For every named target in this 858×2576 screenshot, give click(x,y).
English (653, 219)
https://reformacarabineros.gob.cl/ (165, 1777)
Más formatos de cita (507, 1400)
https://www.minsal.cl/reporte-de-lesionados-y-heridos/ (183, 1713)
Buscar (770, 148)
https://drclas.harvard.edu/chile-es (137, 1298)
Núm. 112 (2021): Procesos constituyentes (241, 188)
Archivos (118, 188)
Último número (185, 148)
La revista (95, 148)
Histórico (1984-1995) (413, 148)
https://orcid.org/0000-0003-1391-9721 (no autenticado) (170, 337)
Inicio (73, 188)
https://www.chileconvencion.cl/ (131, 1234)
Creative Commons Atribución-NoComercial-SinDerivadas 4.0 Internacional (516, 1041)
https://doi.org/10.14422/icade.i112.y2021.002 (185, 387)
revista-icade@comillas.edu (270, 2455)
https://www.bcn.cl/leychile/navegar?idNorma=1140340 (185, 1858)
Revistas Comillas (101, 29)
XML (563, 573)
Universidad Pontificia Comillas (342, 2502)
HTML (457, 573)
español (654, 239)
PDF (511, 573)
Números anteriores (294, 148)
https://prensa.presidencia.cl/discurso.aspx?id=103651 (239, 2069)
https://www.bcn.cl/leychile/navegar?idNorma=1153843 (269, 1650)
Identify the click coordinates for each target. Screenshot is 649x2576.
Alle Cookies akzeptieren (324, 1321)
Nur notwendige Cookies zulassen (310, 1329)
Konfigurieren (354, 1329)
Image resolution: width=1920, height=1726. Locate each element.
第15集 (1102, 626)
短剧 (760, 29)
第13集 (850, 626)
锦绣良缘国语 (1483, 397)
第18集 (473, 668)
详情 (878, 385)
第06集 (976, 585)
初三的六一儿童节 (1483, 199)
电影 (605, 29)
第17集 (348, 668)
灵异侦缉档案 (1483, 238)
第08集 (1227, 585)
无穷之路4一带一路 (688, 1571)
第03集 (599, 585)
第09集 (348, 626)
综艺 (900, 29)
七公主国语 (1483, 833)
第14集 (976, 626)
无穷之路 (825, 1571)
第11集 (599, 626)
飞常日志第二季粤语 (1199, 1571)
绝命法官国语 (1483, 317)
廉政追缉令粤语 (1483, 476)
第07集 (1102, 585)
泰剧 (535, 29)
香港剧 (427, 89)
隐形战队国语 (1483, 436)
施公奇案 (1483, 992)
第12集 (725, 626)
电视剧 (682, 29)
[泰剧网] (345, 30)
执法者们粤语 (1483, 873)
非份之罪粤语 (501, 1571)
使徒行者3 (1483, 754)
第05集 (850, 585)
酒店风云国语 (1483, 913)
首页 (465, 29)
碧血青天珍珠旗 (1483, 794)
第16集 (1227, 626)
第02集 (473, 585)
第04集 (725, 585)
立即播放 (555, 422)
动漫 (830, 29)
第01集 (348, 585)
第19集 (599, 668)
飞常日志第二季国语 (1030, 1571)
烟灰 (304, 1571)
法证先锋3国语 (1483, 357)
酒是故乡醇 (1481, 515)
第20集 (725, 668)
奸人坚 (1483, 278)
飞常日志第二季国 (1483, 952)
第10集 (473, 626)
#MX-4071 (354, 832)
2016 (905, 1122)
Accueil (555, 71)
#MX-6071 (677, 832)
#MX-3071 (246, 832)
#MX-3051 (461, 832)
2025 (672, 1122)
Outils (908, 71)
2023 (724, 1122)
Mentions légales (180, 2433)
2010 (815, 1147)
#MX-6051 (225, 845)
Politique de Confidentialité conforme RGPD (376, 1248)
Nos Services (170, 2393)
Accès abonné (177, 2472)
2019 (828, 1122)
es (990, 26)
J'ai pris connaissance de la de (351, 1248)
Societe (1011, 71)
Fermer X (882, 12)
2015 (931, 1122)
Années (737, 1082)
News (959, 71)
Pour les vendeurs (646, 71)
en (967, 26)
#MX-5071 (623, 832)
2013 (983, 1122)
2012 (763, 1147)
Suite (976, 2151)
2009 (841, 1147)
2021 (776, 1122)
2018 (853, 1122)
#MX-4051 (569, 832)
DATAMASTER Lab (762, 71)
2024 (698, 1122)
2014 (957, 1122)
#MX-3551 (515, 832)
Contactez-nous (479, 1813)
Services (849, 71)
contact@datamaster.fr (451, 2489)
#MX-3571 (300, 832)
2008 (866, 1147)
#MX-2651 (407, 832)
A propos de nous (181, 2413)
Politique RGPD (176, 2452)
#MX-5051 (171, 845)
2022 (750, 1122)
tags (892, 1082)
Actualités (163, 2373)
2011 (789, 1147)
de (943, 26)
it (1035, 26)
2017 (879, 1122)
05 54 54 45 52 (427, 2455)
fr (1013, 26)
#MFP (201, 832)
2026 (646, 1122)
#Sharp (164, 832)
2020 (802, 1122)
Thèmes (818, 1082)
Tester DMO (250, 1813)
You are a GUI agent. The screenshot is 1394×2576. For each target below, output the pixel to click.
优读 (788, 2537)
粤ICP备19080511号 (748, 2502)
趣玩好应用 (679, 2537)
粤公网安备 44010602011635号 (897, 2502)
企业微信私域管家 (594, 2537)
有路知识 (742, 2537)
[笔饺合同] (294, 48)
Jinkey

* * * * *

_WHAT THIS TASK INVOLVES_:
Could you restate, word for word, the lines above from the one with "第09集 (348, 626)" to the one with "Services (849, 71)", both included?

_THE COMPLETED TASK_:
第09集 (348, 626)
综艺 (900, 29)
七公主国语 (1483, 833)
第14集 (976, 626)
无穷之路 (825, 1571)
第11集 (599, 626)
飞常日志第二季粤语 (1199, 1571)
绝命法官国语 (1483, 317)
廉政追缉令粤语 (1483, 476)
第07集 (1102, 585)
泰剧 (535, 29)
香港剧 (427, 89)
隐形战队国语 (1483, 436)
施公奇案 (1483, 992)
第12集 (725, 626)
电视剧 (682, 29)
[泰剧网] (345, 30)
执法者们粤语 (1483, 873)
非份之罪粤语 (501, 1571)
使徒行者3 (1483, 754)
第05集 (850, 585)
酒店风云国语 (1483, 913)
首页 (465, 29)
碧血青天珍珠旗 (1483, 794)
第16集 (1227, 626)
第02集 (473, 585)
第04集 (725, 585)
立即播放 (555, 422)
动漫 (830, 29)
第01集 (348, 585)
第19集 (599, 668)
飞常日志第二季国语 (1030, 1571)
烟灰 (304, 1571)
法证先锋3国语 (1483, 357)
酒是故乡醇 (1481, 515)
第20集 (725, 668)
奸人坚 (1483, 278)
飞常日志第二季国 (1483, 952)
第10集 (473, 626)
#MX-4071 (354, 832)
2016 (905, 1122)
Accueil (555, 71)
#MX-6071 (677, 832)
#MX-3071 (246, 832)
#MX-3051 (461, 832)
2025 (672, 1122)
Outils (908, 71)
2023 (724, 1122)
Mentions légales (180, 2433)
2010 (815, 1147)
#MX-6051 (225, 845)
Politique de Confidentialité conforme RGPD (376, 1248)
Nos Services (170, 2393)
Accès abonné (177, 2472)
2019 (828, 1122)
es (990, 26)
J'ai pris connaissance de la de (351, 1248)
Societe (1011, 71)
Fermer X (882, 12)
2015 (931, 1122)
Années (737, 1082)
News (959, 71)
Pour les vendeurs (646, 71)
en (967, 26)
#MX-5071 (623, 832)
2013 (983, 1122)
2012 (763, 1147)
Suite (976, 2151)
2009 (841, 1147)
2021 (776, 1122)
2018 (853, 1122)
#MX-4051 (569, 832)
DATAMASTER Lab (762, 71)
2024 (698, 1122)
2014 (957, 1122)
#MX-3551 (515, 832)
Contactez-nous (479, 1813)
Services (849, 71)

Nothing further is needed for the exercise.